How should we respond to the Coronavirus?
Unless you’ve been under a rock or otherwise off grid for the last few weeks, you are aware that a global pandemic is currently dominating thoughts and headlines. But in December of 2019 when the viral disease now known as COVID-19 first became known, the shock to global health and markets was not initially recognized. Today, however, the reality that the virus will have an immediate impact is becoming clear.
Global markets are up and down more than a yo-yo contest. Events and conferences are being canceled affecting not only the attendees but all the travel and hospitality services that support them. Schools are closing and people are instructed to practice “social distancing.” This has caused all manner of panic and now grocery stores are emptied out daily. While most outdoorsy people are happy to practice social distancing with a fishing or hiking trip, the trees don’t yet have their spring leaves, so the TP “shortage” is a real problem. How then should we who are Christians respond to this situation?
The first thing is to not panic. The command to “fear not” is the most repeated command in the Bible. We need to remember Who we serve. God is still sovereign and has not lost control over the universe. This disease did not come as a surprise to Him. He is the one who spoke to nothing and the nothing became the cosmos (Genesis 1). He is the one who has compassion on people and heals so that He would be glorified according to His plans (John 9).
Next we should repent. Yes, I said it. We should repent. In the beginning God made everything and it was “good” and free from sin. There was no disease, death, or decay. This disease, along with all others, is the result of a sin marred world in which we live. We should be humble before God and repent. It is tempting to point the finger at others for this crisis in which we now find ourselves. I encourage us to resist that and come to God in repentance, like Daniel, who took responsibility for the sins of his people, even though he was a very righteous person. God uses crises to call us back to him (Daniel 9:8-9). We need to repent of not loving our neighbor as ourselves. We need to repent of our thoughts and deeds that take us far from God and turn back to Him that He would heal our nation.
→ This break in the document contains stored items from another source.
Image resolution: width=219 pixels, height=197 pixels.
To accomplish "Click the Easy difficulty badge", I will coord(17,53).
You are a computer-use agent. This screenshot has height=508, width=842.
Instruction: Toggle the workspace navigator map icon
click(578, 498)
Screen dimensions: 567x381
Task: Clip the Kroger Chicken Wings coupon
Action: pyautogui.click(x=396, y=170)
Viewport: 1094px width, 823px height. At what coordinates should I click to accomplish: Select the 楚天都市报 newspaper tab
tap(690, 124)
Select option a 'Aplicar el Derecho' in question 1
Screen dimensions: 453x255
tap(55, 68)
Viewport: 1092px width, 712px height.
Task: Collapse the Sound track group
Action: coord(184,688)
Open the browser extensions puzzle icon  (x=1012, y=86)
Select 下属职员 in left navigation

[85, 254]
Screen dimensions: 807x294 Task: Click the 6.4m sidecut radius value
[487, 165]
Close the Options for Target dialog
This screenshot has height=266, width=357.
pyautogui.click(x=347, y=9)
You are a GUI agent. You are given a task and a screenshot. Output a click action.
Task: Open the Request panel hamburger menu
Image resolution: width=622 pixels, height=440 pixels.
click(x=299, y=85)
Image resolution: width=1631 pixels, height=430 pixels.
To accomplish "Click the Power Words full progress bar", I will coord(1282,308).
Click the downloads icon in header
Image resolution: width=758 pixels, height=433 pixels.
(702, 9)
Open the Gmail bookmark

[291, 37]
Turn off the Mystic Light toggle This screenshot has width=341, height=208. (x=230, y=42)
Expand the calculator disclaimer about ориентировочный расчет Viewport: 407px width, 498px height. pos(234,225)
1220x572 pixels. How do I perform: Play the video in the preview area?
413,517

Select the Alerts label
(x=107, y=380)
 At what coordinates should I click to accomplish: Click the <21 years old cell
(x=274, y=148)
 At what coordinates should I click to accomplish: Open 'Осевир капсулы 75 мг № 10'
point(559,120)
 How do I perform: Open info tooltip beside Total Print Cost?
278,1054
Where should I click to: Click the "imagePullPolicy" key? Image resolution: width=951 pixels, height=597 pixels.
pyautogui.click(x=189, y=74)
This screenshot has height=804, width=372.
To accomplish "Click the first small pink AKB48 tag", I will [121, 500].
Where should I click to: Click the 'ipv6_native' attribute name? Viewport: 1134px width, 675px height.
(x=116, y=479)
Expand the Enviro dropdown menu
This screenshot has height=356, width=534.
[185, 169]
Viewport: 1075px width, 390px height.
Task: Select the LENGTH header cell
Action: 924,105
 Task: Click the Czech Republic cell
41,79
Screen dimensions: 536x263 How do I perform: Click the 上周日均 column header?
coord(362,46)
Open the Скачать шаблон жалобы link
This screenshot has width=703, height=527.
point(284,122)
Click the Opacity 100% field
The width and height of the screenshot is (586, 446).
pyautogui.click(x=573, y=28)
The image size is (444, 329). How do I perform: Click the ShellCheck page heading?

Along the same lines we should pray. We should pray fervently for those affected by this crisis. Those who are suffering through the illness need healing. Those who are caring for the sick are constantly in great risk to themselves and those who are near to them. Those whose jobs are put on hold need financial help. The list goes on. But don’t stop there. Take this time to also be thankful. As we joke and complain about the shortage of TP, we in the U.S. have a shower full of running water right next to our toilets. We have homes in which we can shelter. Be thankful for the many blessings we have even in the middle of the inconveniences and issues that have come up in this time.
Now, more than ever, is a great time to actively love our neighbors. Not metaphorically, our actual neighbors. We can use social media and connect with our neighbors. We can organize a “block party.” Set up someone as a point person who can be contacted with any needs. That person can enlist help in the area. Are there at risk people in your area? You can shop for them. Are there some who simply need a little help? This is a great way to make sure nobody falls through the cracks. When this is all over, you can have an actual block party with all your neighbors you just met.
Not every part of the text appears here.